Biographical details
- Born: April 1, 1947 (age 79) Clark, New Jersey, U.S.

Playing career
- 1965–1968: Penn State
- Positions: Linebacker, quarterback

Coaching career (HC unless noted)
- 1969: Penn State (GA)
- 1975–1977: Navy (TE/OT)
- 1977–1981: Navy (DB)
- 1982–1985: Virginia (DB)
- 1985–1991: Virginia (DB/DC)
- 1992–1993: Winnipeg Blue Bombers (DC)
- 1994–1996: Calgary Stampeders (DC)
- 1997–1998: Boston College (RB)
- 1999–2008: Boston College (DC)
- 2009–2012: Boston College
- 2016–2021: New Mexico State (DC)

Head coaching record
- Overall: 22–29
- Bowls: 1–2

= Frank Spaziani =

American football player and coach (born 1947)

Frank Joseph Spaziani (born April 1, 1947) is an American football coach and former player. He served as the head football coach at Boston College from 2009 to 2012, compiling a record of 22 wins and 29 losses. Prior to becoming head coach, Spaziani served on the Eagles' coaching staff for 12 years, the last 10 as defensive coordinator. He also served as defensive coordinator at New Mexico State from 2016 to 2021.

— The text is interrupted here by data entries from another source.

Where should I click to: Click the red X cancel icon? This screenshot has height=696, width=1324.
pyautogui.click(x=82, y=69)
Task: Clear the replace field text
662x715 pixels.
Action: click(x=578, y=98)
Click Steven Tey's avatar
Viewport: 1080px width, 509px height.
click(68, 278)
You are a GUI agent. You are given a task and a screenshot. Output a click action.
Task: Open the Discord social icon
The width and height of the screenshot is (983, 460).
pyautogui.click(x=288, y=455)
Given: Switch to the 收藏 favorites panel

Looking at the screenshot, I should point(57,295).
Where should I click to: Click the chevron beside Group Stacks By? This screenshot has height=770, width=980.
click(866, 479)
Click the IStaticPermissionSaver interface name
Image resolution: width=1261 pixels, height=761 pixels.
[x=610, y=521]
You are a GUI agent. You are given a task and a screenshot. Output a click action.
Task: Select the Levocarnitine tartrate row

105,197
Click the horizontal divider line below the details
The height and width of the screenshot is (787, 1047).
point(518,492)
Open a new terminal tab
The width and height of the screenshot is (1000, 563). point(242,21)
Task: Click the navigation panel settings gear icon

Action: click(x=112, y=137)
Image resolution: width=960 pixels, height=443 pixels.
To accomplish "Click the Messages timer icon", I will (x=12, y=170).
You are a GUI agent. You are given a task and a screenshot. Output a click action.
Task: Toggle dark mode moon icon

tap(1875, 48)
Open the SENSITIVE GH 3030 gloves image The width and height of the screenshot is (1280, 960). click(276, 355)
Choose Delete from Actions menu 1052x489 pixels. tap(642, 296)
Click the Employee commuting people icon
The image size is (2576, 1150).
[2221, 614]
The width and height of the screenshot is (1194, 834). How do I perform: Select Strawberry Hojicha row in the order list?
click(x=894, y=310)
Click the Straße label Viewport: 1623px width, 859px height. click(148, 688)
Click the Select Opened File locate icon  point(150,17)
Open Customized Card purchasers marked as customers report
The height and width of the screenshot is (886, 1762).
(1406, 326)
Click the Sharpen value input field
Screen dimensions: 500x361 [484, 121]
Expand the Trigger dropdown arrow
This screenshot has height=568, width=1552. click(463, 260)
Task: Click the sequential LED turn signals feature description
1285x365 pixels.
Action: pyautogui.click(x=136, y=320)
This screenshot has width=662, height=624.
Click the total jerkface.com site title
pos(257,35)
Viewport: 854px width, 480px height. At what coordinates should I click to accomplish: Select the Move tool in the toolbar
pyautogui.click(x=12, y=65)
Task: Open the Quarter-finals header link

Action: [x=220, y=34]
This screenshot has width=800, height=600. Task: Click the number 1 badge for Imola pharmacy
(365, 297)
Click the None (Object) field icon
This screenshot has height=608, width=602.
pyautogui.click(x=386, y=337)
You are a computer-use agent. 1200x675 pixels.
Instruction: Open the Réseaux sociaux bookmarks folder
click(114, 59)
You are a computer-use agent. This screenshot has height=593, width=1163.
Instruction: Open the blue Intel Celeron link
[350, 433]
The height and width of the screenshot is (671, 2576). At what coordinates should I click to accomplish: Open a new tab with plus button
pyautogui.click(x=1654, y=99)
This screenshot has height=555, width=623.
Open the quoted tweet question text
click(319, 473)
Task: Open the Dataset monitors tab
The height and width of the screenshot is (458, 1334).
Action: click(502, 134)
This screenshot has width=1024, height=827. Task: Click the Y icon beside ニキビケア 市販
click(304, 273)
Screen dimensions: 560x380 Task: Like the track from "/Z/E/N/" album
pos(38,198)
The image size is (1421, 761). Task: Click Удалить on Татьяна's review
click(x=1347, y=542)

==Early life and playing career==
Spaziani is a native of Clark, New Jersey and a graduate of Arthur L. Johnson High School.
Spaziani played quarterback and linebacker for the Penn State Nittany Lions from 1965 to 1968. He was a member of the teams that went to the 1967 Gator Bowl and the 1969 Orange Bowl. He was the subject of one of Joe Paterno's notable early quotes: the Nittany Lions' coach said of Spaziani, "Don't get the idea that I like him because he's Italian. I like him because I'm Italian."

Spaziani was also a starting pitcher for the Penn State baseball team.

==Coaching career==
===Canadian Football League===
Spaziani coached in the Canadian Football League (CFL) as a defensive coordinator for the Winnipeg Blue Bombers (two seasons) and Calgary Stampeders (three years). He helped to lead the Blue Bombers to the 1992 and 1993 Grey Cups and the Stampeders to the 83rd Grey Cup in 1995.

===Boston College===
In 1997, Spaziani left the Calgary Stampeders for a position as running backs coach for the Boston College Eagles. Coached by Spaziani, Boston College's Mike Cloud was a consensus first-team All-America selection and a finalist for the 1998 Doak Walker Award. Cloud also set a Big East and school single-season rushing record with 1,726 yards in 1998.

In 1999, he replaced Tim Rose as defensive coordinator, becoming Boston College's seventh defensive coordinator in the 1990s.

In 2001, the Boston College defense ranked 12th nationally in passing defense, 10th in pass efficiency defense, 19th in scoring defense and 25th in total defense. In 2002, they were ranked 13th nationally in passing defense, 25th in pass efficiency defense, 23rd in scoring defense and 37th in total defense. In 2003, they were ranked second in the Big East in total defense and second in rushing defense. In 2004, they were ranked first in the Big East. The Eagles ranked second in the Big East and 31st in the country in total defense and first in the Big East and 12th in the country in scoring defense. Mathias Kiwanuka was the 2004 Big East Defensive Player of the Year.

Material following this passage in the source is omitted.